Yes, I am manually doing this and I will send out an email afterwards to let you guys know. It’s going to take some time, but I promise I will get to everyone.
I would like a picture of the QR Code and the IEEE number. Honestly, if you just give me a picture of the QR Code on that sticker in the box that shows the EUI number, that’s fine. I just need a way to verify the IEEE number you send over is correct so that we’re not getting claims later on for the same number.
Yes, you can certainly keep the defective ones – more than likely if you have a strong mesh, they will work just fine, but at the very least we just want you to have good switches
Yeah, I will run the list again and see what’s going on. @Courtney_Inovelli – can you help me re-run anyone that’s purchased the Blue Series switches?
@magicalbrad – yes, you can use the form in this thread, sorry for the confusion.
Ok, thank you for sharing – we have a 2.07 now, so I will see if we can get that to you. Let’s chat over in the other thread so I can keep these threads straight.
Yeah, it does put us in a predicament and while I can’t stop people from repairing/reselling these, I would hope that by receiving a replacement for free, it would discourage this behavior – more of an honor system type thing.
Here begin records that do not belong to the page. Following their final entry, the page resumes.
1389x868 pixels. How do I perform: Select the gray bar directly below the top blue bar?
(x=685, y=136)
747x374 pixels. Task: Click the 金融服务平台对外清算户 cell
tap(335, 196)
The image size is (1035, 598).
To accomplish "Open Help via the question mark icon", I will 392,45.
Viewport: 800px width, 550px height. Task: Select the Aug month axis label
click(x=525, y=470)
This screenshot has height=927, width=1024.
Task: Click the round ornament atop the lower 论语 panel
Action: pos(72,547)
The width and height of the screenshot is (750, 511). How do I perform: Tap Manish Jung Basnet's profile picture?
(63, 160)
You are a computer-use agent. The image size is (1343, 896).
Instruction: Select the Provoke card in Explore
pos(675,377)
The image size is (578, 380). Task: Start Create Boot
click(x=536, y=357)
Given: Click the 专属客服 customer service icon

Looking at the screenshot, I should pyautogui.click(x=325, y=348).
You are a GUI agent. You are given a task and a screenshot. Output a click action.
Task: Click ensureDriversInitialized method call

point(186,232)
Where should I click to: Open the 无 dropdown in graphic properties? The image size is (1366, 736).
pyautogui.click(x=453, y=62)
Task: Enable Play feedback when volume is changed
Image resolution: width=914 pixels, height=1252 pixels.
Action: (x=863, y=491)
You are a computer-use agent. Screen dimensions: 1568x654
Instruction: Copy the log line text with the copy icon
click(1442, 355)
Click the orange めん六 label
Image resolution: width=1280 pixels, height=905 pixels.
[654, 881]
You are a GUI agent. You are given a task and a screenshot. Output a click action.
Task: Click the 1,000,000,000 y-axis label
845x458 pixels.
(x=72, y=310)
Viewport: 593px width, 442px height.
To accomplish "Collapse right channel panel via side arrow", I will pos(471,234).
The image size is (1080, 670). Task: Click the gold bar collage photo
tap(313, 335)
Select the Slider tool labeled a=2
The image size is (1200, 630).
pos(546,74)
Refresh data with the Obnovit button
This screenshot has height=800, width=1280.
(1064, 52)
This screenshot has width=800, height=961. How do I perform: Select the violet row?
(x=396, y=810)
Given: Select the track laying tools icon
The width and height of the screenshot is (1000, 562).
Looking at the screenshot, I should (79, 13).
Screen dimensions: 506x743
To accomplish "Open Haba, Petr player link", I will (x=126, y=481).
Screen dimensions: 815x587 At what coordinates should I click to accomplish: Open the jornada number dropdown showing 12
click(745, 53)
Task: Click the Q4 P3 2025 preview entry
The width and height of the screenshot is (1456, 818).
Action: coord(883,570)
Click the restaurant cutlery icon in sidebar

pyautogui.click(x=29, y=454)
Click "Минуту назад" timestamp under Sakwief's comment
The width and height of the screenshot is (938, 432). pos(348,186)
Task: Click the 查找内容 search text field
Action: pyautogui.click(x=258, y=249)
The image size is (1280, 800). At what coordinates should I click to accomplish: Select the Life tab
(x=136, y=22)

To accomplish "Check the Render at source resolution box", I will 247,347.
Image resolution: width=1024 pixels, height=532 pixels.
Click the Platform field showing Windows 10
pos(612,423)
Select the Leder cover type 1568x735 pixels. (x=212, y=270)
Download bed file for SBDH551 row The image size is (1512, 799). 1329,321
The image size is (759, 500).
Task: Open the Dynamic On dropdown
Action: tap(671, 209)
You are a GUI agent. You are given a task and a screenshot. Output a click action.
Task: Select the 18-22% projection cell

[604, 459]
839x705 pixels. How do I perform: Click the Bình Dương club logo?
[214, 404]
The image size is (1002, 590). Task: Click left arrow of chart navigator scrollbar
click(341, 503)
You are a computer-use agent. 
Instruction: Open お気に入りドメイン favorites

It is a good point that someone who is talented could bring life into an otherwise dead product and I think that if that person can, they need to be completely upfront about the fact that these are refurbished, but yes, it kind of stinks for us when the customer writes in and demands a new product – or even worse, something happens to their house because the switch was tampered with. Worst case scenario, I know, but it does keep me up at night.
To give you some perspective into my paranoia – we had $175k worth of switches stolen from us a couple years ago. There was absolutely nothing we could do to shut them down even when we caught them on Amazon, nothing – no one cared. Well, some of those switches were defective (just manufacturer defective) and the customer wrote into us to get it replaced. Now not only were we out the money that was stolen from us in inventory, but we felt like we had to replace the switch too bc the customer couldn’t return the switch (bc Amazon wouldn’t take it back). Just sucks, but yeah cost of business I suppose.
Truth is, the manufacturer does not want these back as they know they’re defective and it would cost too much to send these back to them and then send them back to us (likely almost the cost of the switch itself), let alone the cost to grab them back from you guys.
I think to mitigate waste, per @grooves12 point, we will offer to take yours back if you don’t want them or don’t want to dispose of them, and we will figure out how to properly dispose of them.
Yeah, I will be manually inputting these and sending out an email. We don’t have a sweet process that automatically does this for us. I suppose I couldn’t tried to set one up, but I was so caught up in getting this taken care of I didn’t think about it.
No, unfortunately, they do not want these back.
Either or is fine. We can cross-reference your name and we have both numbers in our system. Great question!
Yeah I just used the same email addresses that were pulled prior that I sent out for pre-orders. Looks like some were missing, ugh. I’m having Courtney re-pull everything and hopefully I can figure out why it’s not working. Sorry about the mixup.
I emailed them yesterday to let them know to pass on my email to all their customers, so hopefully they do it within the next day or so. I did get a confirmation from them that they would.
But to answer your question, the form in this thread is the same, correct – feel free to use that one
I’ll PM you.
This is why I was asking for IEEE numbers + QR Codes. I plan on scanning the QR Code to verify the numbers.
Yup, we can certainly do that. Completely agree.
Yes, around 50% of the first batch were defective.